Umutsuzlukta haklı çıkacağımıza umutta yanılalım. (Doğu’dan Uzakta)

Genç dostum, eğer insanların her zaman akıllarıyla hareket ettiklerini varsayarsak, dünyanın gidişatından hiçbir şey anlayamayız. Akılsızlık tarihin en güçlü ilkesidir. (Yüzüncü Ad)

İnsanların körleşme arzusu hep hafife alınır. Var olduğunu bilmek istemiyorlarsa, ömürleri boyunca yanından geçip seni asla görmeyebilirler. (Empedokles’in Dostları)

Ama dünyanın yeni hali de aydınlık bir gelecek vaat etmiyor. (Empedokles’in Dostları)

Olup biten her şey daha önceden olup bitmiş bir şeye mutlaka benzer. (Doğu’dan Uzakta)

Düşündüklerimi ifade etmek için yaşlanmayı mı beklemem gerek? (Semerkant)

Eğer ikiniz de kitap okuyanlar alemine aitseniz, paylaşılmış bir cennete el ele girmek üzeresiniz demektir. (Doğu’dan Uzakta)

Denizden komşu, hükümdardan dost olmaz. (Semerkant)

Onuru sana, tasası bize ait olacak. Bundan iyisi can sağlığı! (Semerkant)

Pek çok insan büyüdükçe masumiyetten kuşkuculuğa geçer; yolun tersine katledildiğine az rastlanır. (Doğu’dan Uzakta)

Kimlik öyle bir çırpıda verilmez, yaşam boyunca oluşur ve değişir. (Ölümcül Kimlikler)

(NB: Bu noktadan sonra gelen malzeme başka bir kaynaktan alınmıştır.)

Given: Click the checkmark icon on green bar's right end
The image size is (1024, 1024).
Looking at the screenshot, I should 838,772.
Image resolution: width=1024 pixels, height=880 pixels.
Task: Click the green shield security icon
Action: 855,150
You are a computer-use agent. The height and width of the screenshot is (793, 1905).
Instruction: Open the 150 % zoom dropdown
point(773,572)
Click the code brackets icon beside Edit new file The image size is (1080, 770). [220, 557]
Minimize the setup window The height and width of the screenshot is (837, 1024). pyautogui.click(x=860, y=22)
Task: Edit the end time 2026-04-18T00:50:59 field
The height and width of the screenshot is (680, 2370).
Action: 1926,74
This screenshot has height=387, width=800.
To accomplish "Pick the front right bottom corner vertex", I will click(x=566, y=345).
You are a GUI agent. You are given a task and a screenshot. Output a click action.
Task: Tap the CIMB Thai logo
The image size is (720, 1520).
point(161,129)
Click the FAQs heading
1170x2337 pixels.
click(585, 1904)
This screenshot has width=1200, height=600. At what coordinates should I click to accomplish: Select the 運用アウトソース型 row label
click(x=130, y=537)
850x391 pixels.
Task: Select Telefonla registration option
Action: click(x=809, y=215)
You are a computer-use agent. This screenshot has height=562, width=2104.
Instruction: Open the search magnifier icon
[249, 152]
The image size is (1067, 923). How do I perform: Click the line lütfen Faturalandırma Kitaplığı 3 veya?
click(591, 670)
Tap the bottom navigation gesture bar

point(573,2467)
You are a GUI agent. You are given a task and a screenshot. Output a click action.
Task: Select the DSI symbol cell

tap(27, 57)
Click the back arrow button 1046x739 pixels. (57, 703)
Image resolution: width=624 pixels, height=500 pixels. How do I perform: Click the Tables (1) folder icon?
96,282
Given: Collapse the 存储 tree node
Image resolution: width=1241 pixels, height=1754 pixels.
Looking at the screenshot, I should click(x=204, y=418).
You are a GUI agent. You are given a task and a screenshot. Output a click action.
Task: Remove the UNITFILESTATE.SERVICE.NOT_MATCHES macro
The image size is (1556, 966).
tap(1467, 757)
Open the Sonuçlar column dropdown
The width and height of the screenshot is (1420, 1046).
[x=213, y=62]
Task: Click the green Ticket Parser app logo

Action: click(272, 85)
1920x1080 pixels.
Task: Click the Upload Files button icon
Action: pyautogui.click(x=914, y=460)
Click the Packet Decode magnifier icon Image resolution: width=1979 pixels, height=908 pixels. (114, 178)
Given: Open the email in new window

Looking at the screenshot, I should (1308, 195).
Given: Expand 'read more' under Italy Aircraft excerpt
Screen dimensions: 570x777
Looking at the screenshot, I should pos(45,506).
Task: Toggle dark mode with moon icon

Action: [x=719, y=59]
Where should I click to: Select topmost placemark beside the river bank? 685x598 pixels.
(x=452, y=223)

Hayat yangın gibidir. Yoldan geçenin unuttuğu alevler, rüzgârın önüne katıp savurduğu küller; işte, bir insan ömrü gelip geçmiştir. (Semerkant)

Geçmişin seslerinden başka bir şey işitmeyip çocukça bir umudu besleyebilmek, ısrarlı bir hayali içimde büyütebilmek için insanlardan uzaklaştım. (Semerkant)

Nerede olursak olalım, bizlerin de ötekiler için ‘ötekiler’ olduğumuzu unutmamamız gerekiyor. (Çivisi Çıkmış Dünya)

Aşk her zaman davetsiz bir konuktur. (Semerkant)

İnsanların çoğunun kendi yaşamlarıyla ne yaptıklarını, zekalarını nasıl kullandıklarını gördükçe, beni kendileri gibi sevmelerini istemek gelmiyor içimden. (Yüzüncü Ad)

Onsuz geçirdiği vakti uzun ve boş bulmaya başlamıştı. İçinde doğmuş olan bu ihtiyacı fark ettiğinde ürktü. (Tanios Kayası)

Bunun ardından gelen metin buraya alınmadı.